Я рассказываю, он качает круглой головой, плотно оклеенной серыми волосами, и обидно говорит:
– Ветошничество – это хуже нищенства, хуже воровства.
Не без гордости я заявляю:
– Я ведь и воровал тоже.
Тогда, положив руки на конторку, точно кот лапы, он испуганно упирается пустыми глазами в лицо мне и шипит:
– Что-о? Как это воровал?
Я объясняю – как и что.
– Ну, это сочтем за пустяки. А если ты у меня украдешь ботинки али деньги, я тебя устрою в тюрьму до твоих совершенных лет…
Он сказал это спокойно, я испугался и еще больше невзлюбил его.
Кроме хозяина, в магазине торговал мой брат, Саша Яковов, и старший приказчик – ловкий, липкий и румяный человек. Саша носил рыженький сюртучок, манишку, галстук, брюки навыпуск, был горд и не замечал меня.
Когда дед привел меня к хозяину и просил Сашу помочь мне, поучить меня, – Саша важно нахмурился, предупреждая:
– Нужно, чтоб он меня слушался!
Положив руку на голову мою, дед согнул мне шею.
– Слушай его, он тебя старше и по годам и по должности…
А Саша, выкатив глаза, внушил мне:
– Помни, что дедушка сказал!
И с первого же дня начал усердно пользоваться своим старшинством.
– Каширин, не вытаращивай зенки, – советовал ему хозяин.
– Я – ничего-с, – отвечал Саша, наклоняя голову, но хозяин не отставал:
– Не бычись, покупатели подумают, что ты козел…
Приказчик почтительно смеялся, хозяин уродливо растягивал губы, Саша, багрово налившись кровью, скрывался за прилавком.

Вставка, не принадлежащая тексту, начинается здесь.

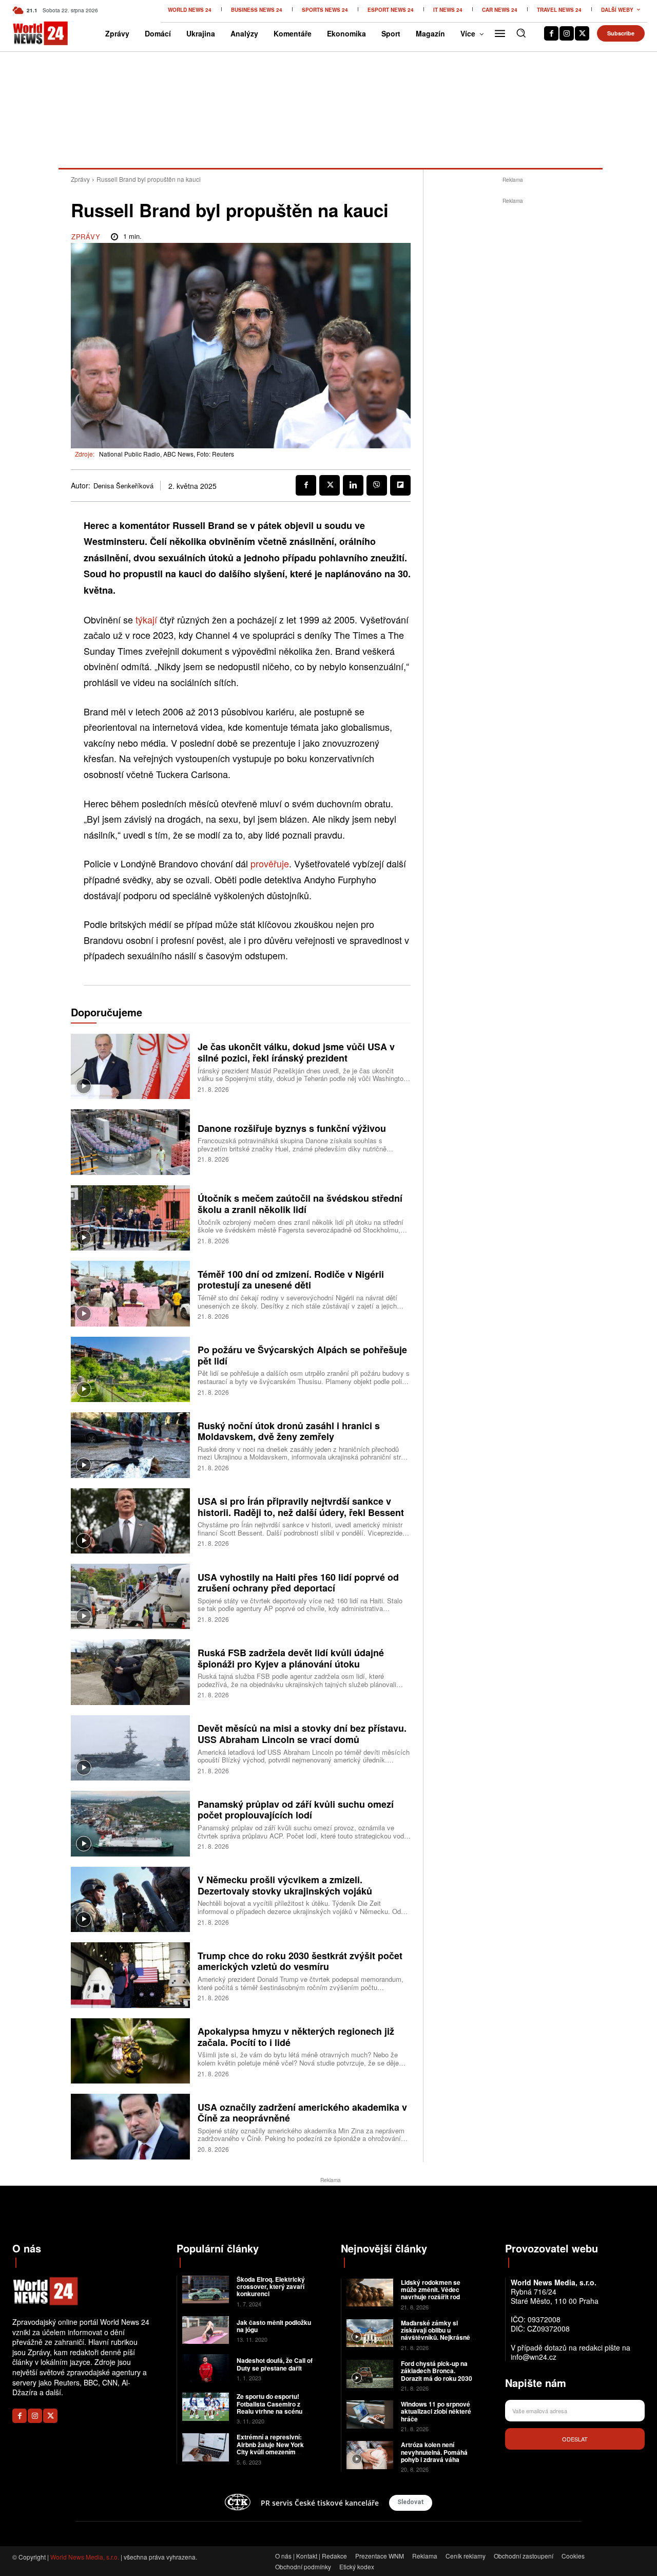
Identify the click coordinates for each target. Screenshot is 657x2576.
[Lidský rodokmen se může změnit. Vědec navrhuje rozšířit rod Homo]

Мне не нравились эти речи, я не понимал множества слов, иногда казалось, что эти люди говорят на чужом языке.
Когда входила покупательница, хозяин вынимал из кармана руку, касался усов и приклеивал на лицо свое сладостную улыбку; она, покрывая щеки его морщинами, не изменяла слепых глаз. Приказчик вытягивался, плотно приложив локти к бокам, а кисти их почтительно развешивал в воздухе, Саша пугливо мигал, стараясь спрятать выпученные глаза, я стоял у двери, незаметно почесывая руки, и следил за церемонией продажи.
Стоя перед покупательницей на коленях, приказчик примеряет башмак, удивительно растопырив пальцы. Руки у него трепещут, он дотрагивается до ноги женщины так осторожно, точно боится сломать ногу, а нога – толстая, похожа на бутылку с покатыми плечиками, горлышком вниз.